• Data
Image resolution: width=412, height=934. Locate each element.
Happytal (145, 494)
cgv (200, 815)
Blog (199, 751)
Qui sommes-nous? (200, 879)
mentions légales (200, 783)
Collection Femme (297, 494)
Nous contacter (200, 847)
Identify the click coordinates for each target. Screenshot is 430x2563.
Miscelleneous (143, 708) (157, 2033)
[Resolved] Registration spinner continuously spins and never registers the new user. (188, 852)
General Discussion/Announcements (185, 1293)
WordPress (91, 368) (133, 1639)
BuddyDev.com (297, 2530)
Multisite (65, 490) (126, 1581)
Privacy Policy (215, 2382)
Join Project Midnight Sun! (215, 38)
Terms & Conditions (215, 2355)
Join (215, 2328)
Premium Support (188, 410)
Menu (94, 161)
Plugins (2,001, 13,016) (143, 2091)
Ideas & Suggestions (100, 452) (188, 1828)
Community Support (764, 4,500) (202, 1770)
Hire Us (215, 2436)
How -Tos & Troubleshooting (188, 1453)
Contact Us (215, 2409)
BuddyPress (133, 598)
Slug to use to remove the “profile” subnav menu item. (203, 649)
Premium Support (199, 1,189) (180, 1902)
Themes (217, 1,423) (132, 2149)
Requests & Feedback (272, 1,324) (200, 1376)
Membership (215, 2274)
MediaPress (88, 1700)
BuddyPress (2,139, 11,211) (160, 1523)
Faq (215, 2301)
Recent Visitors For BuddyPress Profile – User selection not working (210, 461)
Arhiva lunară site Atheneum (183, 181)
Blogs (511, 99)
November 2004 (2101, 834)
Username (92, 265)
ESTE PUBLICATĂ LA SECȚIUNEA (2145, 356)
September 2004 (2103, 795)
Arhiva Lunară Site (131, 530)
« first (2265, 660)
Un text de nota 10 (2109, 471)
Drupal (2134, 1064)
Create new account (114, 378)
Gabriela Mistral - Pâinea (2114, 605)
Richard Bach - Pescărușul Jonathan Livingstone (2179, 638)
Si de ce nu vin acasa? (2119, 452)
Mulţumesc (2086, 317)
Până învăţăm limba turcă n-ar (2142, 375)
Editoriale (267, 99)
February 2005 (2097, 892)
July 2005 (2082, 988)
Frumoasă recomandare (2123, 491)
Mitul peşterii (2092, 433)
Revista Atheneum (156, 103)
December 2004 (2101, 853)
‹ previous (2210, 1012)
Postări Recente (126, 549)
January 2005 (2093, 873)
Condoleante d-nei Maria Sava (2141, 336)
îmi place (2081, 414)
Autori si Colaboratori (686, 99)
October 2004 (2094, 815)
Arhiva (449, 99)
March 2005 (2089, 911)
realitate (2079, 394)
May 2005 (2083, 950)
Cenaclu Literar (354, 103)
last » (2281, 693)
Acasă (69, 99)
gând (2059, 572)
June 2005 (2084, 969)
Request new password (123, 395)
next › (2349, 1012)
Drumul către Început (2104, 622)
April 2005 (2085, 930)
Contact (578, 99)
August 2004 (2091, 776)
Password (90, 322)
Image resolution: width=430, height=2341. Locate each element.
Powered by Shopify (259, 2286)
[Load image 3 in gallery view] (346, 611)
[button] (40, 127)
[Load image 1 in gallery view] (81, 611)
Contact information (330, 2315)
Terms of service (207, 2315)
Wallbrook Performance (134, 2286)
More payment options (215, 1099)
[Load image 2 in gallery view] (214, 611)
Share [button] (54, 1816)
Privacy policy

• Task to carry out
Show the lines above that include "Load".

• Output of the exercise
[Load image 3 in gallery view] (346, 611)
[Load image 1 in gallery view] (81, 611)
[Load image 2 in gallery view] (214, 611)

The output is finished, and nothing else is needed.